Data items:

───

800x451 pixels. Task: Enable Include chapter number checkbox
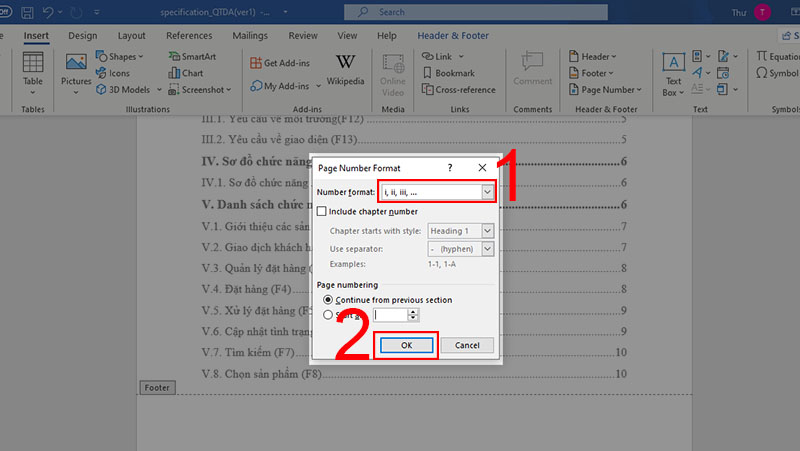[x=322, y=212]
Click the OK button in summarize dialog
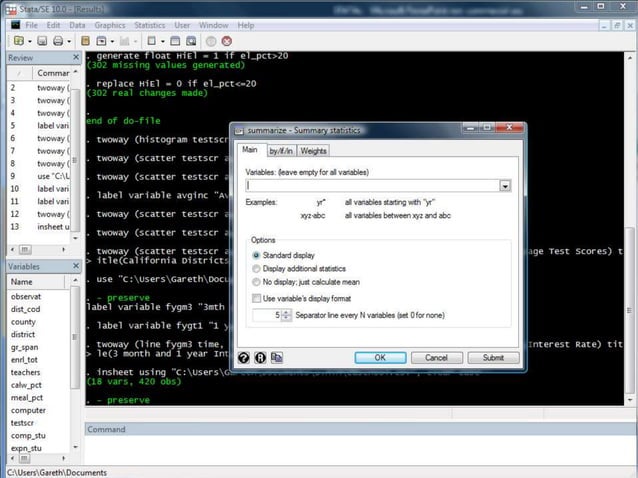This screenshot has height=478, width=638. (x=380, y=357)
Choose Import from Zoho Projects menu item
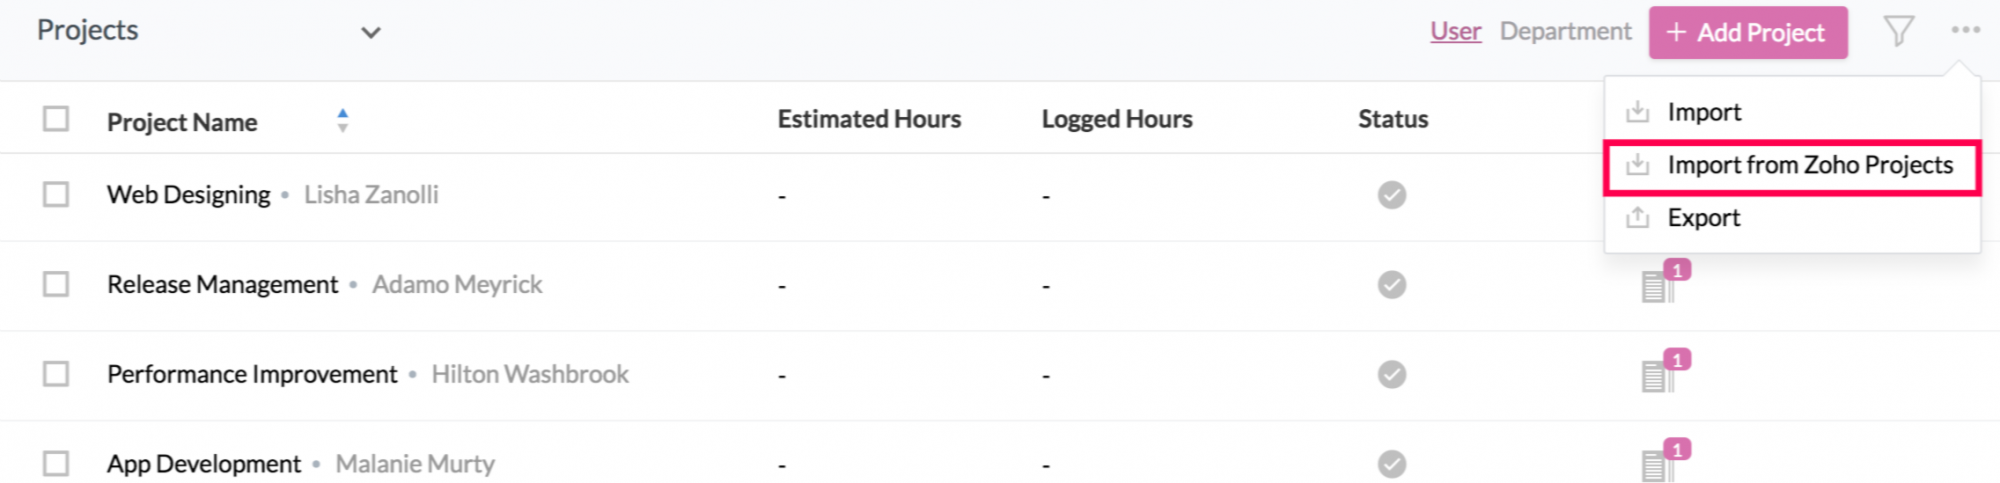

───

Write the lines out again exactly, beginning at the one containing "Click the OK button in summarize dialog" and ending with the last line of the entries, but without any pictures.

# [YOUR SOLUTION]
Click the OK button in summarize dialog
This screenshot has height=478, width=638. (x=380, y=357)
Choose Import from Zoho Projects menu item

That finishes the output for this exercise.